By Lockeyness 1 Comments
So I've dumped several hours into the new Silent Hill game so far. I'd say I'm about a bit more than half way through the game. Probably a lot more than half, actually. I enjoy the new combat, but I'm really not very good at the regular Press-Dodge-At-The-Right-Time-Then-Counter mechanics. I can't fault the game for my over-indulgence in healing items. I'm just not good. Strangely enough, however, I excel at fumbling around with an inexperienced dude waving around a steel pipe like he's trying to break open a pinata. There's something about the poor combat mechanics in the original Silent Hill games that made them oddly alluring. It's not to say that the combat in Homecoming isn't welcome. I think it is, but it's only one of the few things that make this game feel like the little cousin of Silent Hill games.
The scares are out of a slasher rather than the deep, psychological thrills in Silent Hill 2 and 3. Every now and then something will jump out with an orchestral crash to make sure that you know you're supposed to be playing a "horror" game. The art is your standard Silent Hill fare. They seem to have created and reintroduced several enemies in order for the game to feel more Silent Hill-ish. When we're revisiting "Bogeyman", however, we're delving deep into the realm of fan service. Sure, Pyramid Head is awesome. But he's only so much awesome.

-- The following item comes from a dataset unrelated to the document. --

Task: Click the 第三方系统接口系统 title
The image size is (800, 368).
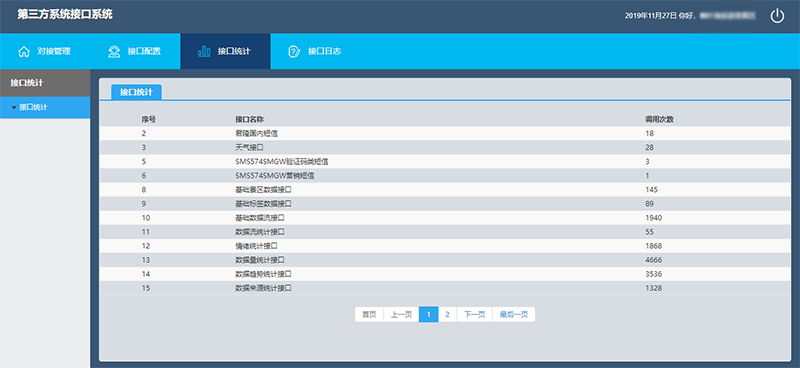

Can't we move on and try something scarier than a dude with a two-hundred pound machete and an IKEA coffee table on his head?
So far, I'm enjoying Homecoming, but time will tell once I reach the end. It seems to have similar themes and locations as your standard Silent Hill, but it doesn't -feel- like Silent Hill. It may as well be broken into levels and stages. This is the Silent Hill you can safely air on public broadcasting. This is the Silent Hill that you order if you can't handle the "FIRE" sauce at Taco Bell. It's good, but the spirit of the franchise may have very well been swept under the western rug.